• **Ejercicios**
A – Según el fragmento, ¿a qué edad fue la primera dieta que recuerda quien escribe?
B – Indica si cada afirmación coincide con el fragmento y justifícalo con sus palabras: (i) Quien escribe tiene 23 años. (ii) Nadie más en la familia de quien escribe tiene sobrepeso. (iii) La madre de quien escribe tiene 60 años.

── Fragmento ──

Buenos días, hoy vengo aquí a compartir una experiencia que me tiene desconcertada (y un poco harta), me gustaría también que pudierais compartir la vuestra, y que entre todos podamos ver que no estamos solos (o solas) en esto.
Os pongo en contexto: 23 años, siempre he tenido problemas de sobrepeso, la primera dieta que recuerdo fue a los 6 años, desde entonces a dieta, ahora con obesidad (sigo luchando, algún día lo conseguiré), también he sufrido acoso de varios tipos, etc. Hasta aquí una historia que seguramente conoceréis porque nos pasa a muchos, y estoy segura de que ya se ha hablado mucho em este foro.
Pero no chiquis, de lo que quiero hablar es de las experiencias con cumpleaños y celebraciones. Tengo una familia maravillosa, los quiero y adoro, pero he de decir que desde mi familia también he recibido machaque psicológico, mayormente por parte de mi madre, con la cual siempre he tenido discusiones al intentar defenderme. Lo curioso es que todos en mi familia tienen sobrepeso, mis padres y mi hermano además también son obesos. Así que se me hace incomprensible que todas las críticas por parte de señora madre vengan a mí. En su defensa, diré que tiene 60 años y creció en una sociedad diferente.

───
── Información ──

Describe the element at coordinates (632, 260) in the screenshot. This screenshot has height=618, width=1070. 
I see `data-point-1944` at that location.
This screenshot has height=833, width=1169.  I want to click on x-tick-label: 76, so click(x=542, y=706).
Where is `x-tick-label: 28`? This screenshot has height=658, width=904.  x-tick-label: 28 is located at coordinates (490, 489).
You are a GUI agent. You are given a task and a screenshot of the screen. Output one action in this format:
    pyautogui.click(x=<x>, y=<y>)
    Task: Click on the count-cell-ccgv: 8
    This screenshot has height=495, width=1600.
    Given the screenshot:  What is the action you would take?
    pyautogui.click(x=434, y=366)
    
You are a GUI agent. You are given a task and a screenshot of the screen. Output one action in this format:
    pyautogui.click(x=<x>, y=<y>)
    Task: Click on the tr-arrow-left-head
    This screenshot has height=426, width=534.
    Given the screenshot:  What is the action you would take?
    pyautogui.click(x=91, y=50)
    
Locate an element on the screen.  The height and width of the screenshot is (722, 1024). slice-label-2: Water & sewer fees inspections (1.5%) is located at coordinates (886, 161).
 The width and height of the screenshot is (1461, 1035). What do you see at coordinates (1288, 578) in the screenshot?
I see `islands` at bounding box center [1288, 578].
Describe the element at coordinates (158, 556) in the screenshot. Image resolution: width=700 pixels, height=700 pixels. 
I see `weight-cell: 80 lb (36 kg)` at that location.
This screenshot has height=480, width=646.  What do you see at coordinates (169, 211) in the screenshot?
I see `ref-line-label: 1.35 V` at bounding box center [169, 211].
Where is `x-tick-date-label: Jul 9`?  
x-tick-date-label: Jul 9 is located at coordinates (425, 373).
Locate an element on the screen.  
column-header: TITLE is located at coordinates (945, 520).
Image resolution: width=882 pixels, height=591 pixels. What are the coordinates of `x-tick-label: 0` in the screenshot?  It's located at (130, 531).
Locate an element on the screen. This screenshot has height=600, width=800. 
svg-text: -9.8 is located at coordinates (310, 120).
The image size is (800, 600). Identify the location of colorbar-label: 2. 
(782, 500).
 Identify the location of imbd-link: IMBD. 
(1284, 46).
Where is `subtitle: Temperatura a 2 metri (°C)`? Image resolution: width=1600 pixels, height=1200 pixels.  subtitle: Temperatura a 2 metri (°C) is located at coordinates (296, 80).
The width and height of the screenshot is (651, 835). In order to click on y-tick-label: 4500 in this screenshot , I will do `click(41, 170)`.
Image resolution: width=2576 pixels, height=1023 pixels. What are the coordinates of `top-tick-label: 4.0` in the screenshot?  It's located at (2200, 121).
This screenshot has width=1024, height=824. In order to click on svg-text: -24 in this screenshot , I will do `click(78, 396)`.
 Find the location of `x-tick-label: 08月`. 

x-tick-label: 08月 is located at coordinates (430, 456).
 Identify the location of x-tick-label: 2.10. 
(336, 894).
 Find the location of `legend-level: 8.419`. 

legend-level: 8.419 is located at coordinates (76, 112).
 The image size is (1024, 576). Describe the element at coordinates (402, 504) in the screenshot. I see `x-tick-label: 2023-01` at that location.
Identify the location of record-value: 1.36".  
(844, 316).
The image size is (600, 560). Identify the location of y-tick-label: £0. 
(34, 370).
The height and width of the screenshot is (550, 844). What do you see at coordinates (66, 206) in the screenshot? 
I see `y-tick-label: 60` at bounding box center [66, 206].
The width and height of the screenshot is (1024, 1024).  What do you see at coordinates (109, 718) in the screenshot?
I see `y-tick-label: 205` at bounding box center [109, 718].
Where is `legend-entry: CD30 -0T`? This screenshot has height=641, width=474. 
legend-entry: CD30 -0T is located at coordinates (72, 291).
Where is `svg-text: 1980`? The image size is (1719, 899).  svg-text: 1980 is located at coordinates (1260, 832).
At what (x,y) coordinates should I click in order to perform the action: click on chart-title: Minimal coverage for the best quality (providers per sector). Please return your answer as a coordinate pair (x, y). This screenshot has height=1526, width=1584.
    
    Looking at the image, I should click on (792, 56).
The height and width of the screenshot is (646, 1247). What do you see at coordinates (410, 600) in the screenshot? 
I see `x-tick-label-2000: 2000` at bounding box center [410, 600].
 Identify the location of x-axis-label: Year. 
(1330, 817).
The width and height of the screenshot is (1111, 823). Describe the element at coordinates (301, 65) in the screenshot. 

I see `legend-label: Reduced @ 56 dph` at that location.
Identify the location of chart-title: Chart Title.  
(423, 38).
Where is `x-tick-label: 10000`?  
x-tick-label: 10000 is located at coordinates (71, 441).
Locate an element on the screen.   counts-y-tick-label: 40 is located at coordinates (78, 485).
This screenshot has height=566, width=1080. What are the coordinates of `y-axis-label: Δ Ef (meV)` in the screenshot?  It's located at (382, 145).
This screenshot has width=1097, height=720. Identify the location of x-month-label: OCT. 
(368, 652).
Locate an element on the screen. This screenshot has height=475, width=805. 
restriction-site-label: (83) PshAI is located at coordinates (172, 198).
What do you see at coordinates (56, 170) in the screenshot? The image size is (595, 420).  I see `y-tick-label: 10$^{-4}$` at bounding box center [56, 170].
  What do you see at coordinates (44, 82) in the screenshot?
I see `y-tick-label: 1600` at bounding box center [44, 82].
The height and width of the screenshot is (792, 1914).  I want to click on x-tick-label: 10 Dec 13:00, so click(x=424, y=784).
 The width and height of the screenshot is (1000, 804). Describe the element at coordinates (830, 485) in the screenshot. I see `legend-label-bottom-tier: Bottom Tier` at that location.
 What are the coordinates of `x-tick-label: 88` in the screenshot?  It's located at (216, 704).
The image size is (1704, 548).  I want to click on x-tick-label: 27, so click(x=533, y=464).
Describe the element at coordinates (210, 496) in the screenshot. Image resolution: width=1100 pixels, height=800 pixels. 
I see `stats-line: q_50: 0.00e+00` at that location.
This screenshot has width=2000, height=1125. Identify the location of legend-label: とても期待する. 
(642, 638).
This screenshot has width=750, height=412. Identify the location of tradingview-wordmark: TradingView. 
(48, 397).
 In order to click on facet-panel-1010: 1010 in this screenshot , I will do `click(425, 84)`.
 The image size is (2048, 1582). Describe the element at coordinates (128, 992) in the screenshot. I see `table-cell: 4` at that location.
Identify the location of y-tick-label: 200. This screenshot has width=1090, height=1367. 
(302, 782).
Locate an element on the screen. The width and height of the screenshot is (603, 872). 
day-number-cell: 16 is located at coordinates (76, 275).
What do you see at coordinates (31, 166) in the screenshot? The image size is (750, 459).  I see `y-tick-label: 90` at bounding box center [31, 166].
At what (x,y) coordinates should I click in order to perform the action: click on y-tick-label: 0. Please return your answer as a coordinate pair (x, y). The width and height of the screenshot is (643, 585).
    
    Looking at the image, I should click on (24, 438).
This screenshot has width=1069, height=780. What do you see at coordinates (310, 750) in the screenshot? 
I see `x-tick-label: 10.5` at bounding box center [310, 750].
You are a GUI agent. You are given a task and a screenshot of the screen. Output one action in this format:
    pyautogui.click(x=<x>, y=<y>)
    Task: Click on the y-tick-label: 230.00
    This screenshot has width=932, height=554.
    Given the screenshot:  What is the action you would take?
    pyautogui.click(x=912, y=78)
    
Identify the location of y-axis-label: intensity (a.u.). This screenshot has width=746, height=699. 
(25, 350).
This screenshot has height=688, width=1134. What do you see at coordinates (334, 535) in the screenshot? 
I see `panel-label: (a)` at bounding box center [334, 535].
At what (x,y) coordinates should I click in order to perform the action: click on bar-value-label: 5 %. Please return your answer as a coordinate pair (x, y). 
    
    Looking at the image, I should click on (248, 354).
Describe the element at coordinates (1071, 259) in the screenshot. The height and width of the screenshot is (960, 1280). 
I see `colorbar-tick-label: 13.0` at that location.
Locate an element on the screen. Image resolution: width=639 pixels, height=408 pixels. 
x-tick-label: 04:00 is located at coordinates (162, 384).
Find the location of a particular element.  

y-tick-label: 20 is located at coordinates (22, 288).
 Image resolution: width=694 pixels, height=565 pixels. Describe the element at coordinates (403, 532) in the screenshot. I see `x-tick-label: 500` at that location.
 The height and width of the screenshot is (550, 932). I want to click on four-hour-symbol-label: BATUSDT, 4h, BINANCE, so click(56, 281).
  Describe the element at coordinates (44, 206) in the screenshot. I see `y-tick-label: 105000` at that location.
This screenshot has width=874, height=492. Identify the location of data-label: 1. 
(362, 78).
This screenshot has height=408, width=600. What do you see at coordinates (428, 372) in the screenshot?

───

• **Soluciones**
A – A los 6 años.

B –
(i) Sí: «23 años».
(ii) No: «todos en mi familia tienen sobrepeso».
(iii) Sí: «tiene 60 años».